Understanding the Basic Litigation Procedures for Motorcycle Accident Cases
If you're in a motorcycle accident, your chances of being seriously injured or killed are far greater than other vehicle crashes. If you survive the accident, you could be left with life-changing injuries. You may receive compensation for your injuries.
Contacting a Lawyer
Soon after the accident, contact a lawyer for help. Your initial consultation with the lawyer is free. The lawyer will let you know if you have a case and how much it's worth. If you hire the lawyer, he or she gets a percentage of what you recover.
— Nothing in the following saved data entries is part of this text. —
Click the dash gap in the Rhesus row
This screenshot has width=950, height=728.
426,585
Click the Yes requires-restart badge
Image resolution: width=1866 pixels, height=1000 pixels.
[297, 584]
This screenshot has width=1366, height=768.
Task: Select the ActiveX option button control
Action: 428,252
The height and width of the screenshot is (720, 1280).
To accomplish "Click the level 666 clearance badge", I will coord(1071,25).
Once hired, the lawyer will concentrate on two things—proving liability and proving your damages.
In most motorcycle accidents, the lawyer will need to show that a driver of the vehicle that struck your motorcycle was negligent. For example, the vehicle changed lanes and failed to see your motorcycle. If a defect in the vehicle striking your motorcycle or in your motorcycle caused your accident, a manufacturer may be liable.
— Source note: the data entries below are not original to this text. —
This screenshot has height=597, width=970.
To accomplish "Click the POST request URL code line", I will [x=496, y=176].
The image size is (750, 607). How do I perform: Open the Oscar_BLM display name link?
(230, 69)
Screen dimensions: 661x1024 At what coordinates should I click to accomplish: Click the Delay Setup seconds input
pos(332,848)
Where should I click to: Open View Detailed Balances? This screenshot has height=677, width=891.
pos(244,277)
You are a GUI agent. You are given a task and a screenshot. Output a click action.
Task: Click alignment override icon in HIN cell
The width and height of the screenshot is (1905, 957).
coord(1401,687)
Common injuries in motorcycle accidents include head injuries, road rash from sliding across a pavement, and leg injuries. What type of damages are typically recovered in a motorcycle accident?
- Medical expenses
- Lost wages
- Lost earning capacity
- Property damage
- Pain and suffering
Your lawyer will review your medical records and hire or consult with a medical expert to determine the extent of your injuries. The lawyer will attempt to negotiate a settlement with the insurance company or the attorneys for the other side. If a reasonable settlement can't be reached, the lawyer will file a suit.
If you're partially at fault for the accident, your fault can reduce your recovery. In some states, you may not recover if you're 50 percent or more at fault for the accident. Your lawyer will gather evidence to show you weren't at fault or your fault was minor in comparison to that of the other party.
After the suit is filed, your lawyer will engage in the discovery process. During this process, both sides try to obtain information from the other side. For example, does the other side have a witness to the accident that your lawyer doesn't know about? Your lawyer will send the other side interrogatories, a list of questions. Your lawyer will conduct depositions of witnesses, such as doctors, to build your case.
When your day in court arrives, your lawyer will present evidence to prove your case. He or she will present witnesses. You'll have the chance to tell what happened. Your lawyer will cross-examine witnesses from the other side, such as the driver who struck your motorcycle. Medical evidence will be presented to prove the extent of your injuries, and members of your family may explain how the accident changed your life. An economist may detail how much money you would've earned had you not been injured.
Your lawyer will argue your case to a jury. The jury will decide whether you recover and how much you get. You may appeal the decision.